Personally, I still don't have the time nor the knowledge to work on this now. The SideWinder X4 became very popular in the past months and I think it's just a matter of time, until someone get this one working.

----------


## BoogeyCz

Hello I've started working on developing driver for SideWinder X4. Please contact me and help me. I will send you the driver for testing  :Wink: 

Thank you so much.

Contact:
jabber: boogey(at)jabbim(dot)cz    preffered
icq: 286(-)799(-)529

----------


## joshuafcole

Added! I'll ping you momentarily. Alternatively, ping me at joshua<the letter f>cole@jabber.org

----------


## Da-mog

BUMP: are there any drivers for the M$ sidewinder 4, works great in win7, just tried in unbuntu didn't know if you can get the marco keys/recprd to work?

help anybody? :Confused:

----------


## BoogeyCz

https://gitorious.org/microsoft-sidewinder-x4

Check this. It's driver I've done. But now it is possible only control LED(1, 2, 3, AUTO) and S1-S6 keys are working but no action is related to them. I don't have so much knowledge to do this work but I start it. Anyone is able to improve it?

----------


## SemiJew

Is there any way to get the macroing software (intellitype) to work on Linux? I have an X4 and recently switched to Ubuntu but the faggots at M$ aren't distributing a Linux version.

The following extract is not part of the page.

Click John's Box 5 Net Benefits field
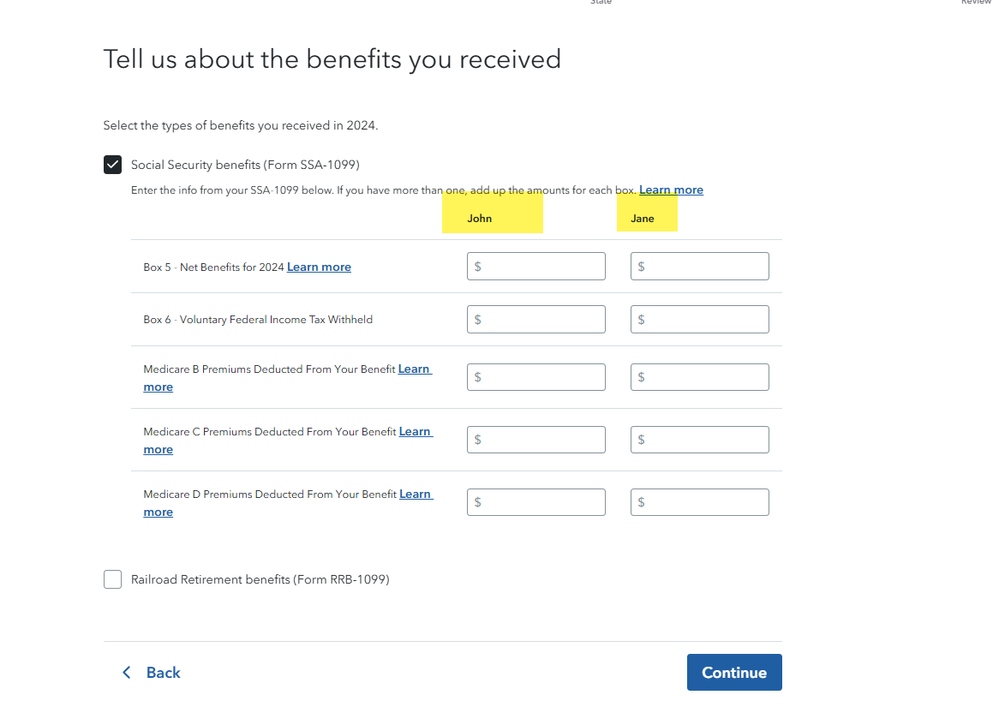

I guess I'll just try running it under Wine.

----------


## BoogeyCz

Yes but I think that we need kernel module(driver) and user-space utlity to support macro keys.

----------


## joshuafcole

Heyo! Compiled it with make modules && sudo make modules_install, but it doesnt' seem to be picking up my keyboard! I visually inspected the code and it looks fine. Any ideas? (or notes on what debug information might be helpful?)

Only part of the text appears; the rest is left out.